* What this task involves *
Below are some records; reproduce them exactly.

* Provided information *
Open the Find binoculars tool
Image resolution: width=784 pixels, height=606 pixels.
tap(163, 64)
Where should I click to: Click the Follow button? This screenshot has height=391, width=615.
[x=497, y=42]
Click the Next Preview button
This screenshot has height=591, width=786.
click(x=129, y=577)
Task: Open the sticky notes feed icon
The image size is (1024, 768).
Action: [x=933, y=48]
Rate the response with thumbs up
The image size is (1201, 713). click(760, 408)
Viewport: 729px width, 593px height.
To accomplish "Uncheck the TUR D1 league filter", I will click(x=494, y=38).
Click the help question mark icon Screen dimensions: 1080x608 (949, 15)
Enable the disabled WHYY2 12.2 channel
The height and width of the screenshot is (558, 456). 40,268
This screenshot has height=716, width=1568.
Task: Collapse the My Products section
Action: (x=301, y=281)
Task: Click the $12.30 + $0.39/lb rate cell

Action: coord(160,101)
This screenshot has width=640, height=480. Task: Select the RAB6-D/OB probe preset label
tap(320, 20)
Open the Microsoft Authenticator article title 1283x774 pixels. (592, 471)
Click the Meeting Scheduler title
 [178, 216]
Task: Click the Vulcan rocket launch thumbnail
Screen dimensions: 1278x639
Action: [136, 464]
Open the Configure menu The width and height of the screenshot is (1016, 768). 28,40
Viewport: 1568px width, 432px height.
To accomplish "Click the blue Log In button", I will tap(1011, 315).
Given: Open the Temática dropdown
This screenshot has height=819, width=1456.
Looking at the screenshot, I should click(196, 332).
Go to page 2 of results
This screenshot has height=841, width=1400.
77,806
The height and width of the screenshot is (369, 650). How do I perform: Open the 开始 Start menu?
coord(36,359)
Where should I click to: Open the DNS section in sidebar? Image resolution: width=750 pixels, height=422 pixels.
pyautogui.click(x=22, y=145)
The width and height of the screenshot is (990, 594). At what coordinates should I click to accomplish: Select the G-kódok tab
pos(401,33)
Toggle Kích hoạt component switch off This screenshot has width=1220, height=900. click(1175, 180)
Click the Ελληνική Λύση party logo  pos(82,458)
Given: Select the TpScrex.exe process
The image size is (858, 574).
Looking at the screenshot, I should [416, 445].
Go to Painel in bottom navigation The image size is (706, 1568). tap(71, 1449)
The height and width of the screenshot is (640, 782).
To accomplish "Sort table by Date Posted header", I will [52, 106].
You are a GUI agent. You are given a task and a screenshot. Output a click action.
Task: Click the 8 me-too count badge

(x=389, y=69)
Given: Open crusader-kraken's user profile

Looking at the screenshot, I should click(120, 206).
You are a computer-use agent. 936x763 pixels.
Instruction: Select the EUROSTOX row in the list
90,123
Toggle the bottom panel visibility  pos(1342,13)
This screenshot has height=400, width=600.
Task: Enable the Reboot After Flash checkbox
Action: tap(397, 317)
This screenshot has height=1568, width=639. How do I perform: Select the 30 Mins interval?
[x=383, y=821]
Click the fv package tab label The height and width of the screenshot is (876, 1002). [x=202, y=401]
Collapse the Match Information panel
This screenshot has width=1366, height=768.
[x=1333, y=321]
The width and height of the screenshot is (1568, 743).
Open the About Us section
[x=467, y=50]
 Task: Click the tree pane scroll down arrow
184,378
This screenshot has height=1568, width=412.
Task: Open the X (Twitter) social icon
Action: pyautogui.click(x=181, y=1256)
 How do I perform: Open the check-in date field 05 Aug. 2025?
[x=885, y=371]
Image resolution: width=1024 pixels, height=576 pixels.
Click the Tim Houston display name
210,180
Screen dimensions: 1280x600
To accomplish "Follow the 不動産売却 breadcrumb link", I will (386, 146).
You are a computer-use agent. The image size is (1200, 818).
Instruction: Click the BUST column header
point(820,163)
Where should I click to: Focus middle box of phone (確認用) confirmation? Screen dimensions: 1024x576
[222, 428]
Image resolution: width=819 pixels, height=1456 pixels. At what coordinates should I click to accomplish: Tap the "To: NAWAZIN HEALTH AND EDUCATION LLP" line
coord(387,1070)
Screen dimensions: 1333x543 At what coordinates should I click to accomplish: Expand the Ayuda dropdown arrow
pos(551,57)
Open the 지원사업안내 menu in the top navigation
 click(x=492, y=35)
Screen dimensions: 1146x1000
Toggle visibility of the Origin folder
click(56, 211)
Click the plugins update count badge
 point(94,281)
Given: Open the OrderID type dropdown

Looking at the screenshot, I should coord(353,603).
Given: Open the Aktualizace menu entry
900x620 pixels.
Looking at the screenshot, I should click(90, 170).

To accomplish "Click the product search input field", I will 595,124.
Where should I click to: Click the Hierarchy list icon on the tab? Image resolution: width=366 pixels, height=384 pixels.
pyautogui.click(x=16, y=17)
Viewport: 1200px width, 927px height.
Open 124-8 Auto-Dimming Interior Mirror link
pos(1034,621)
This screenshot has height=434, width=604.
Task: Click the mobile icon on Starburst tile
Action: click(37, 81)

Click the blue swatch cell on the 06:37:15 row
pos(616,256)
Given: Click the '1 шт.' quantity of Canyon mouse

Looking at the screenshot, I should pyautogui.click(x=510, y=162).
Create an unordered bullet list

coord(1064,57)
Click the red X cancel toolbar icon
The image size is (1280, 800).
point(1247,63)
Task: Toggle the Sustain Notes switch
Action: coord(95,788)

* Problem solution *
Open the Find binoculars tool
Image resolution: width=784 pixels, height=606 pixels.
tap(163, 64)
Where should I click to: Click the Follow button? This screenshot has height=391, width=615.
[x=497, y=42]
Click the Next Preview button
This screenshot has height=591, width=786.
click(x=129, y=577)
Task: Open the sticky notes feed icon
The image size is (1024, 768).
Action: [x=933, y=48]
Rate the response with thumbs up
The image size is (1201, 713). click(760, 408)
Viewport: 729px width, 593px height.
To accomplish "Uncheck the TUR D1 league filter", I will click(x=494, y=38).
Click the help question mark icon Screen dimensions: 1080x608 (949, 15)
Enable the disabled WHYY2 12.2 channel
The height and width of the screenshot is (558, 456). 40,268
This screenshot has height=716, width=1568.
Task: Collapse the My Products section
Action: (x=301, y=281)
Task: Click the $12.30 + $0.39/lb rate cell

Action: coord(160,101)
This screenshot has width=640, height=480. Task: Select the RAB6-D/OB probe preset label
tap(320, 20)
Open the Microsoft Authenticator article title 1283x774 pixels. (592, 471)
Click the Meeting Scheduler title
 [178, 216]
Task: Click the Vulcan rocket launch thumbnail
Screen dimensions: 1278x639
Action: [136, 464]
Open the Configure menu The width and height of the screenshot is (1016, 768). 28,40
Viewport: 1568px width, 432px height.
To accomplish "Click the blue Log In button", I will tap(1011, 315).
Given: Open the Temática dropdown
This screenshot has height=819, width=1456.
Looking at the screenshot, I should click(196, 332).
Go to page 2 of results
This screenshot has height=841, width=1400.
77,806
The height and width of the screenshot is (369, 650). How do I perform: Open the 开始 Start menu?
coord(36,359)
Where should I click to: Open the DNS section in sidebar? Image resolution: width=750 pixels, height=422 pixels.
pyautogui.click(x=22, y=145)
The width and height of the screenshot is (990, 594). At what coordinates should I click to accomplish: Select the G-kódok tab
pos(401,33)
Toggle Kích hoạt component switch off This screenshot has width=1220, height=900. click(1175, 180)
Click the Ελληνική Λύση party logo  pos(82,458)
Given: Select the TpScrex.exe process
The image size is (858, 574).
Looking at the screenshot, I should [416, 445].
Go to Painel in bottom navigation The image size is (706, 1568). tap(71, 1449)
The height and width of the screenshot is (640, 782).
To accomplish "Sort table by Date Posted header", I will [52, 106].
You are a GUI agent. You are given a task and a screenshot. Output a click action.
Task: Click the 8 me-too count badge

(x=389, y=69)
Given: Open crusader-kraken's user profile

Looking at the screenshot, I should click(120, 206).
You are a computer-use agent. 936x763 pixels.
Instruction: Select the EUROSTOX row in the list
90,123
Toggle the bottom panel visibility  pos(1342,13)
This screenshot has height=400, width=600.
Task: Enable the Reboot After Flash checkbox
Action: tap(397, 317)
This screenshot has height=1568, width=639. How do I perform: Select the 30 Mins interval?
[x=383, y=821]
Click the fv package tab label The height and width of the screenshot is (876, 1002). [x=202, y=401]
Collapse the Match Information panel
This screenshot has width=1366, height=768.
[x=1333, y=321]
The width and height of the screenshot is (1568, 743).
Open the About Us section
[x=467, y=50]
 Task: Click the tree pane scroll down arrow
184,378
This screenshot has height=1568, width=412.
Task: Open the X (Twitter) social icon
Action: pyautogui.click(x=181, y=1256)
 How do I perform: Open the check-in date field 05 Aug. 2025?
[x=885, y=371]
Image resolution: width=1024 pixels, height=576 pixels.
Click the Tim Houston display name
210,180
Screen dimensions: 1280x600
To accomplish "Follow the 不動産売却 breadcrumb link", I will (386, 146).
You are a computer-use agent. The image size is (1200, 818).
Instruction: Click the BUST column header
point(820,163)
Where should I click to: Focus middle box of phone (確認用) confirmation? Screen dimensions: 1024x576
[222, 428]
Image resolution: width=819 pixels, height=1456 pixels. At what coordinates should I click to accomplish: Tap the "To: NAWAZIN HEALTH AND EDUCATION LLP" line
coord(387,1070)
Screen dimensions: 1333x543 At what coordinates should I click to accomplish: Expand the Ayuda dropdown arrow
pos(551,57)
Open the 지원사업안내 menu in the top navigation
 click(x=492, y=35)
Screen dimensions: 1146x1000
Toggle visibility of the Origin folder
click(56, 211)
Click the plugins update count badge
 point(94,281)
Given: Open the OrderID type dropdown

Looking at the screenshot, I should coord(353,603).
Given: Open the Aktualizace menu entry
900x620 pixels.
Looking at the screenshot, I should click(90, 170).

To accomplish "Click the product search input field", I will 595,124.
Where should I click to: Click the Hierarchy list icon on the tab? Image resolution: width=366 pixels, height=384 pixels.
pyautogui.click(x=16, y=17)
Viewport: 1200px width, 927px height.
Open 124-8 Auto-Dimming Interior Mirror link
pos(1034,621)
This screenshot has height=434, width=604.
Task: Click the mobile icon on Starburst tile
Action: click(37, 81)

Click the blue swatch cell on the 06:37:15 row
pos(616,256)
Given: Click the '1 шт.' quantity of Canyon mouse

Looking at the screenshot, I should pyautogui.click(x=510, y=162).
Create an unordered bullet list

coord(1064,57)
Click the red X cancel toolbar icon
The image size is (1280, 800).
point(1247,63)
Task: Toggle the Sustain Notes switch
Action: coord(95,788)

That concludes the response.